I don't suggest the Astros shouldn't make any moves at all.  Bolstering the rotation would be nice, as would some veteran outfield depth.  The Astros can still push for a 2015 playoff spot without making any drastic changes.  But is 2015 really the year to be trading good prospects for MLB rentals or bloated contracts?  Wouldn't that be better in 2016, when the Astros are presumably better-positioned for a deep playoff run?

Because the Astros 2015 roster, as successful as it has been, is still shaky and warty.  It's pretty clear that Carter, Valbuena, Colby Rasmus, and even Evan Gattis are not long-term solutions at their positions, and very possibly neither are good but un-elite youngsters like Preston Tucker and Jake Marisnick (as much as it pains one writer to suggest it).  Trading prospects could decrease system depth at those positions and lock the Astros into keeping those guys around for the long haul -- at least until somebody else internally ready or they can pull off another trade, further depleting depth.  Adding Votto would make us feel better because Chris Carter and his streaky bat will be removed from the 2015 first base situation, but it would probably come at the cost of positional depth elsewhere.  The Reds would not take Carter at all in trade, and they almost certainly wouldn't consider Singleton a cornerstone of that deal.

And as far as that goes, do we really want a Votto or a Hamels?  Votto has eight years left on his $225M contract, and is turning 32 before the end of this season.  His contract is very Vernon Wells-ish.  The Astros would be married to Votto for almost a decade, for better or for worse.  If Reed continues to develop or Singleton blossoms as Votto enters the decline phase of his career?  Too bad. His contract is an anchor.  A 2015 playoff push isn't worth that.
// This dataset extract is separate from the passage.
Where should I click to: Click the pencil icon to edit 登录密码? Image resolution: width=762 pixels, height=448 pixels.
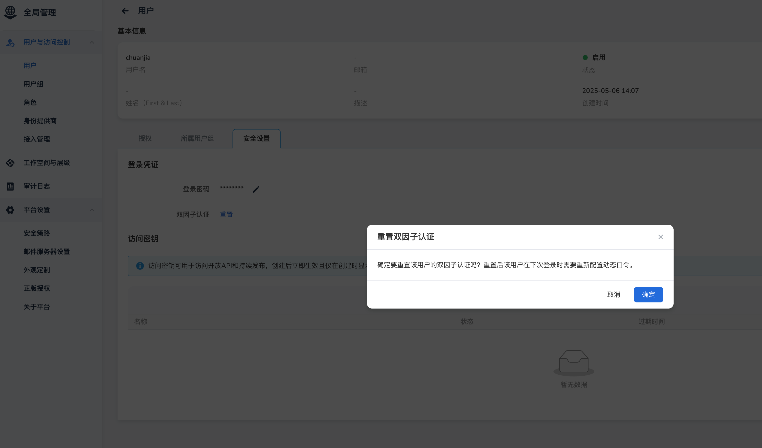click(x=256, y=189)
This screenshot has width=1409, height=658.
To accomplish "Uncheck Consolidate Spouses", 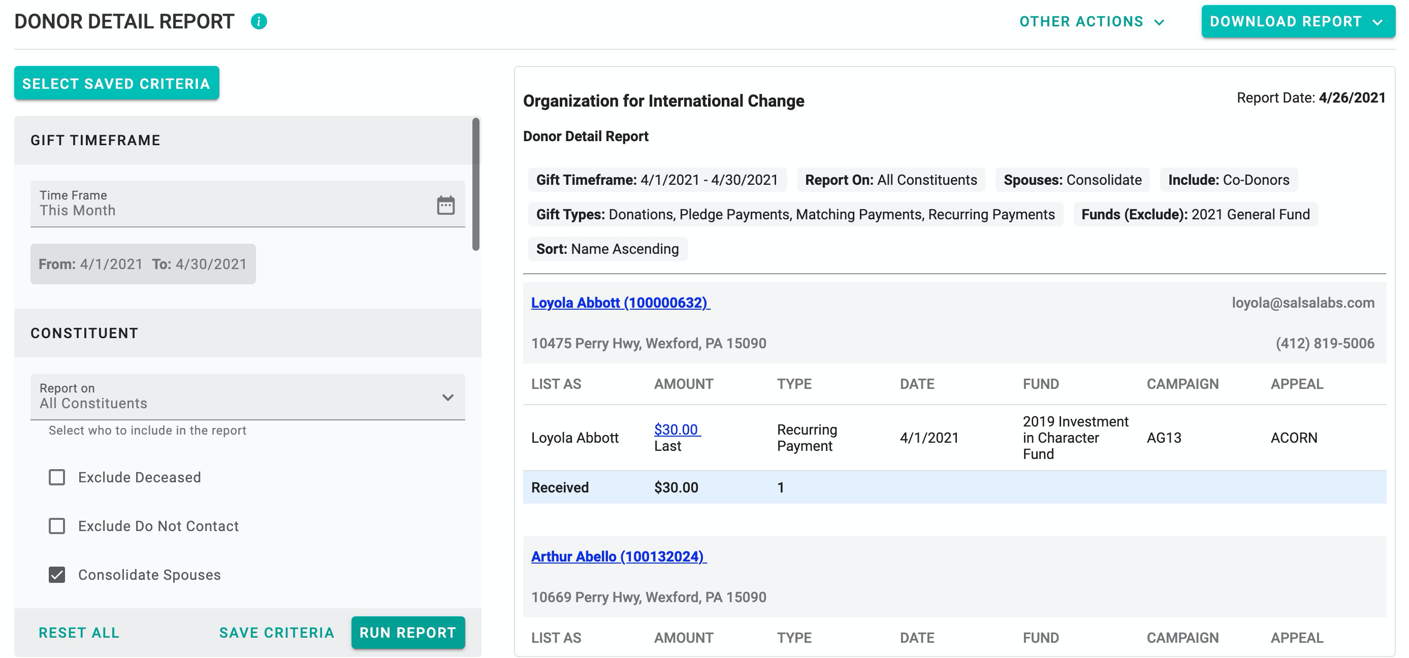I will [x=56, y=575].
The Astros' best option is to remain nimble and stay the path to 2016 domination (and beyond!). If they can shore up their rotation or depth at the 2015 trade deadline without parting with players who realistically figure to contribute to their near future and long-term future, they should.  But if they can't do that, then the Astros and fans should nonetheless be satisfied or downright ecstatic over a winning season and 15-to-20-win improvement over 2014 that shows that the #Process is working.  Any trade for a star or superstar, even on an expiring contract, should be viewed as taboo, unless the trading partner requests a package consisting entirely of players the Astros see minimal future value in.  Which probably won't happen.